We started from scratch and we felt like there was nothing we couldn’t do. We weren’t fighting the inherent barriers of doing things the way they’ve always been done. The 3 touch points during the day to allow the teams to come together, make decisions, agree actions, escalate problems, link people together and be heard was very important. Not always easy to chair but invaluable for allowing people to just get on.

This was a big lesson for me from the Dragon’s Heart Hospital. If we want staff be truly innovative and make real change to our services then we need to empower them to progress and develop their ideas fully, share in the vision but making it real for them and support them by giving them support and space and connect them to others rather than being averse to changing the status-quo.

Being a leader in a system such as ours is about having an intimate knowledge of its strategy so that you’re able to demonstrate to your colleagues how their individual work contributes towards the whole.

We have to trust that the people who are delivering care to patients every single day have valid ideas about how they can improve what they do. Everyone can be an expert but if you allow an organisation’s culture to get in the way of their ideas, they will simply be lost.

Trust is the most important thing. Trusting people, trusting your colleagues, trusting the process, trusting yourself. Everyone has moments where they question whether they’re up to the challenge. It helps if you have someone who’s willing to fight in your corner but you might not always have that person so you have to have confidence in yourself and how your own work is contributing to the system’s shared goal.

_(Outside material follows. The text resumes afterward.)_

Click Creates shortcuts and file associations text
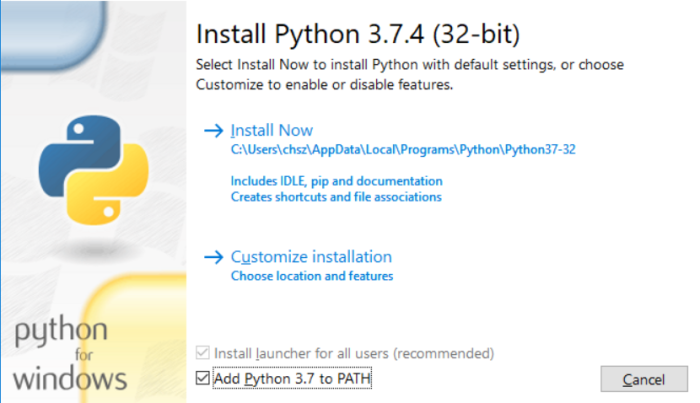336,197

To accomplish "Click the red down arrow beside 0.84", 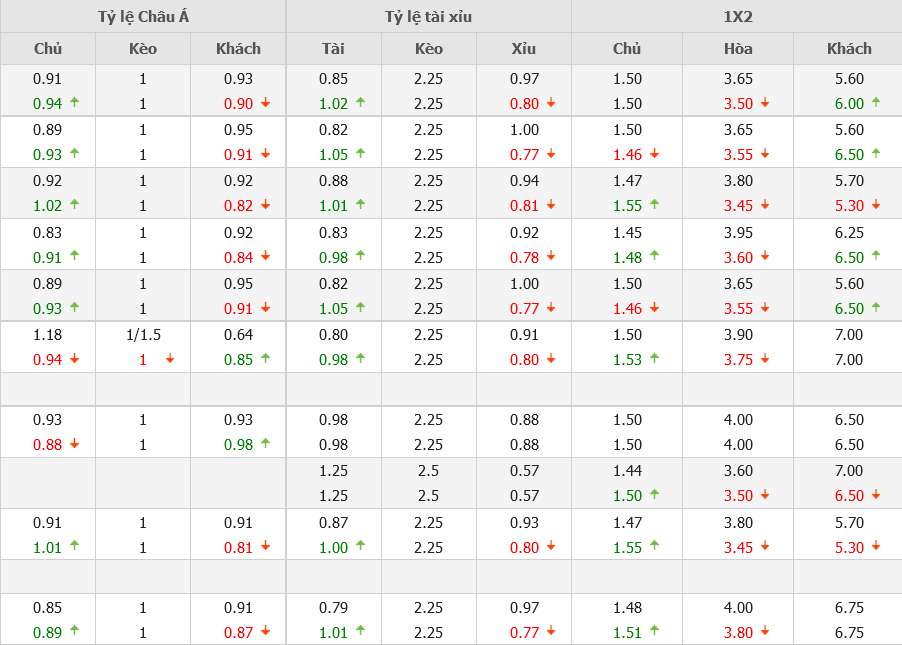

Secondly, you have to focus on the relationships. Getting the right people on board should really be the starting line for any new project and providing the structure and space for those relationships to flourish. We’re all guilty of working in our own silos to an extent but we can accomplish much more if we work to break those barriers down first.

I think that we already have a very engaged workforce; it’s clear that everyone who works in the NHS cares a lot about their job and making things better for the people we serve. There are also a lot of really skilled people out there whose talents are unutilised or under-utilised. We need to tap into that talent and really bring it to the forefront of our service delivery by making the goals of an incredibly complex system seem tangible to people at every level of that system, bringing them together to achieve them.

That’s what the Dragon’s Heart Hospital did, and what I believe its namesake, the Dragon’s Heart Institute has the potential to do. If we can capture that spirit of collaboration and the feeling that we’re, each of us, pulling together towards a common purpose there will be nothing we cannot achieve.